My story is probably different than most of yours but needless to say this doesn't make it any easier.
I have been married for 14 years, two kids.
My marriage has been over (for me at least) for quite some time but managed to live together somehow. I have been wanting to leave for so long but I can't. I am going to school right now as an older student to finish my degree. I have some savings but no income. I can't leave, I am trapped. I know my husband wants out too...I suppose the kids are holding him back. For years I have been giving myself away to him for sex to keep him satisfied and happy. I know this sounds horrible, and it felt horrible. I basically prostituted myself. It became less and and less until there was no sex. However, for quite some time he has been harassing me sexually. It is so bad you have no idea. I could scream. He makes sexual comments every single day and touches me although I asked him not to. I don't want sex with him anymore. I have been doing this for just too long. I am not even sure if I will ever be able to have a normal sexual relationship with ANYBODY if I ever do get a divorce. I just don't know what to do. Can anybody give advice, or has anybody been in a similar situation?

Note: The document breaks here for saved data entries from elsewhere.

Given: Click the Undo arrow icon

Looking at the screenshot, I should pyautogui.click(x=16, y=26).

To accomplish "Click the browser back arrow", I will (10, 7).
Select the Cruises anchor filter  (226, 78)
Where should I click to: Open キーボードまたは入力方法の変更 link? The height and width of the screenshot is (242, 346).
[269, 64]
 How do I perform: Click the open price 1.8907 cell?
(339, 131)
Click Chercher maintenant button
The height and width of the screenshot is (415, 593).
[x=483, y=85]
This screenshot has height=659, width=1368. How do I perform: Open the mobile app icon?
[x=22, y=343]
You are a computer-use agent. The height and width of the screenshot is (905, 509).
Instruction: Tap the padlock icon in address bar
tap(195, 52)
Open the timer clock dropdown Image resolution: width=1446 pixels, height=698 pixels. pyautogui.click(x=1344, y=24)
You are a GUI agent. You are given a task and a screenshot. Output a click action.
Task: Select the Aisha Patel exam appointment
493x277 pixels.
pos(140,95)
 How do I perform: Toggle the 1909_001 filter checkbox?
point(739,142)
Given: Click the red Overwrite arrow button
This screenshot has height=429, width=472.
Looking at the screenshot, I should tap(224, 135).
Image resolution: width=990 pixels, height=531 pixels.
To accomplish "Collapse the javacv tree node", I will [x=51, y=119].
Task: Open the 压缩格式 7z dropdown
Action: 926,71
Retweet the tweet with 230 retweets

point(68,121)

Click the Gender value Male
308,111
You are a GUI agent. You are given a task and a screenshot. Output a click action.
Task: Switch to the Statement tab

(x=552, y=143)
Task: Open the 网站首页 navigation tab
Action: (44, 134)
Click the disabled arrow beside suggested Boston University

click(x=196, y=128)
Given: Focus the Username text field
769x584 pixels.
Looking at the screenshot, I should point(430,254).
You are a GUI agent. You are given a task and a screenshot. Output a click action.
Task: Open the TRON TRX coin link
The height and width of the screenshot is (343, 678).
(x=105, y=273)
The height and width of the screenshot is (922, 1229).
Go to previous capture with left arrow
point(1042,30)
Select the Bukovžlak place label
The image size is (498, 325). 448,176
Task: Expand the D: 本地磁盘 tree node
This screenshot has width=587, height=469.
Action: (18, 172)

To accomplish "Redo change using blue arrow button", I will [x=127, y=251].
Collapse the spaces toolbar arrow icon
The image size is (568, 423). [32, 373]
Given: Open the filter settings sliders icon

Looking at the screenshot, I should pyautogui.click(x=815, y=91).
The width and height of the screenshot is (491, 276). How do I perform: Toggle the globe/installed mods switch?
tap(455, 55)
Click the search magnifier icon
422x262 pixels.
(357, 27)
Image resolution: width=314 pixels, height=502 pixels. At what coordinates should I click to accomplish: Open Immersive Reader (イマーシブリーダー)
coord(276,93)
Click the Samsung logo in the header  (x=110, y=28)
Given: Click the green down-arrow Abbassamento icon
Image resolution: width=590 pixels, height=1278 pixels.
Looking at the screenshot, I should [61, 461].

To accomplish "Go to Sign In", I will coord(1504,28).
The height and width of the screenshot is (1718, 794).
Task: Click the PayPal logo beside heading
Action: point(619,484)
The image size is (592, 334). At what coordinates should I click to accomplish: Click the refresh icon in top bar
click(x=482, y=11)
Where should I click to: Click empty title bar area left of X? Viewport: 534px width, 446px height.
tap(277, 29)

Re: Different and difficult

I can identify with that in some ways. There were times when I felt marriage was simply legalized prostitution. I just didn't have the same sex drive as my ex did. I think a lot of women feel this way.

Re: Different and difficult

And how did you deal with that?

Re: Different and difficult

Understand the being trapped - that's where I am. I know I would leave if I had earnings. The best thing I can do while trying to figure a way out for myself is to instill in my daughters that you should never not work - always have your own income. Marriage is just too disposable these days to be dependent on a man. As for the sex - sounds very degrading and that is a terrible way to live. I hope you -and I - can find a way out.

Re: Different and difficult

If you can't stand sex with him any longer, give him explicit permission to visit a prostitute. It sounds like you are just waiting for the right time to end your marriage. If his 'pressures' rise far enough, he may decide to end it before you are ready.